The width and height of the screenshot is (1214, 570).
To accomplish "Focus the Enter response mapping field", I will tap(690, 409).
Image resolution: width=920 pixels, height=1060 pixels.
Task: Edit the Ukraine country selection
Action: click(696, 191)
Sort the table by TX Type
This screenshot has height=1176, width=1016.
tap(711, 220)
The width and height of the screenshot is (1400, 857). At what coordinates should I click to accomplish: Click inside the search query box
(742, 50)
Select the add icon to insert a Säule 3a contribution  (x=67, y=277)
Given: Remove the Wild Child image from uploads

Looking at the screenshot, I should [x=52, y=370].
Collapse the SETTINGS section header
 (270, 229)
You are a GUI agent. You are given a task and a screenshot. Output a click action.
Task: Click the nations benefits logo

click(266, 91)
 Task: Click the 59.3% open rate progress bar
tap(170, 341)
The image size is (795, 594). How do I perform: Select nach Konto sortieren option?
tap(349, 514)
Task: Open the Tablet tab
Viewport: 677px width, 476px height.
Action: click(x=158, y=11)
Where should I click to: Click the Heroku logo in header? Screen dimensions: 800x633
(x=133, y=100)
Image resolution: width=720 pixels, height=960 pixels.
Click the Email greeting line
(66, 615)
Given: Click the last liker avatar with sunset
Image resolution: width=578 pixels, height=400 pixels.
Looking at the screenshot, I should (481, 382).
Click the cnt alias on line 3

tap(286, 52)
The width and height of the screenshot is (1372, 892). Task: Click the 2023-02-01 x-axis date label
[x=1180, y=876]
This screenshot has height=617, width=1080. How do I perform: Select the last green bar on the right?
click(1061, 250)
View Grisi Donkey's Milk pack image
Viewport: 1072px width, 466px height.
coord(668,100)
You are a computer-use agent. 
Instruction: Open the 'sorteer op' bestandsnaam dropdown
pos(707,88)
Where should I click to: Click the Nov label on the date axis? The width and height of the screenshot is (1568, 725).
____
• [What you need to do]:
Gather every line of the material above that contains the word "resolution". Case counts.

• [Output of the task]:
Image resolution: width=920 pixels, height=1060 pixels.
Image resolution: width=720 pixels, height=960 pixels.
Image resolution: width=578 pixels, height=400 pixels.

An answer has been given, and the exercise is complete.